Who would my friends be? I honestly have no idea. I’d like to think I’d have the same friends, but I know that’s not true. I have met many awesome people because of my disability. One very special person I would have never met is Ann Haskett. She was my one-on-one assistant at school for 11 years (second-through-12th grade). Even though we don’t work together anymore, we’re still very close. She’s like my second mom. I can’t imagine my life without her.

Not to mention all my therapists and other assistants over the years, I can’t even fathom my life without them. I wouldn’t have met any of my college friends. Granted, I probably would have met different friends wherever I went, but would some have disabilities? Unfortunately, probably not. Like I’ve said before, people are more likely to hang out with people that have something in common with them. Would I be friends with my able-bodied friends? I’d sure like to think so, but it’s highly unlikely.

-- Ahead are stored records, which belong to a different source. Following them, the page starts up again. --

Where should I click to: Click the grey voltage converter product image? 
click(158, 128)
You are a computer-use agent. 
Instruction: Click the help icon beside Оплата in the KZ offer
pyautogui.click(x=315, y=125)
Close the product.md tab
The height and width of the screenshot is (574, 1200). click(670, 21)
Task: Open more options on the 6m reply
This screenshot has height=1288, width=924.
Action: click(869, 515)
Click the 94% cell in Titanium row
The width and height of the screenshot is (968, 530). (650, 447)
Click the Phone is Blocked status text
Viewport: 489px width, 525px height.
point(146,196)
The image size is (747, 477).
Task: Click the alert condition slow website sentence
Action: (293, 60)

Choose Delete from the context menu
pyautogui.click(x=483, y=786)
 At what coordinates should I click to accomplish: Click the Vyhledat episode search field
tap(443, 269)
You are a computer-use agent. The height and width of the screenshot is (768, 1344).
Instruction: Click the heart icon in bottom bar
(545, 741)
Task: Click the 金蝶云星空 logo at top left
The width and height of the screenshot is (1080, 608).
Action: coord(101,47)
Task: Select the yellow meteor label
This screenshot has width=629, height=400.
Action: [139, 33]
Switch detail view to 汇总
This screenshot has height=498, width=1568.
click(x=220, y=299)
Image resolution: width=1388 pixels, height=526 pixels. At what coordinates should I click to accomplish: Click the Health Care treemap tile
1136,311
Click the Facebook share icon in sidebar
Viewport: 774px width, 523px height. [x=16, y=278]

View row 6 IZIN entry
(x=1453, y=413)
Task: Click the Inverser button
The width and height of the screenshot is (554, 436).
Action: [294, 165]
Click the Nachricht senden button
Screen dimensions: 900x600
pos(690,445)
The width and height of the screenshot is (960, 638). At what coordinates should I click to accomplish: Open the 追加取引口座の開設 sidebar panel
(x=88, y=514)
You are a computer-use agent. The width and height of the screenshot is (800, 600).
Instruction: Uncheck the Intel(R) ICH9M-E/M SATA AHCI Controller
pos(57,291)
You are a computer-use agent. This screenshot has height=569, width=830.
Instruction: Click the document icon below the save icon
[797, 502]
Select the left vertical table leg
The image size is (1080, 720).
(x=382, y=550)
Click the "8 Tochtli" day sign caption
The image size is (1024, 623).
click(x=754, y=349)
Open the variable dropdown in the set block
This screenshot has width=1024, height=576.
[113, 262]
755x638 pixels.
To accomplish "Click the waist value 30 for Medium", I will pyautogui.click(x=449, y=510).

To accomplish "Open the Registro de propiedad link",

I know I wouldn’t be the same person I am today. I’m sure I’d have different perspectives on a lot of things. I’d like to believe that I’d have the same morals and beliefs, but I honestly don’t know.

Having a disability changes almost everything in my life. Since I’ve always had a disability, I’m blessed to not know life any differently. My disability has not made me the person I am, but it’s part of my life. Without my disability, who knows who I’d be today? I can’t say I’d wish to have a disability, but, thanks to the amazing people in my life, I’m making strides in life that many people didn’t think possible.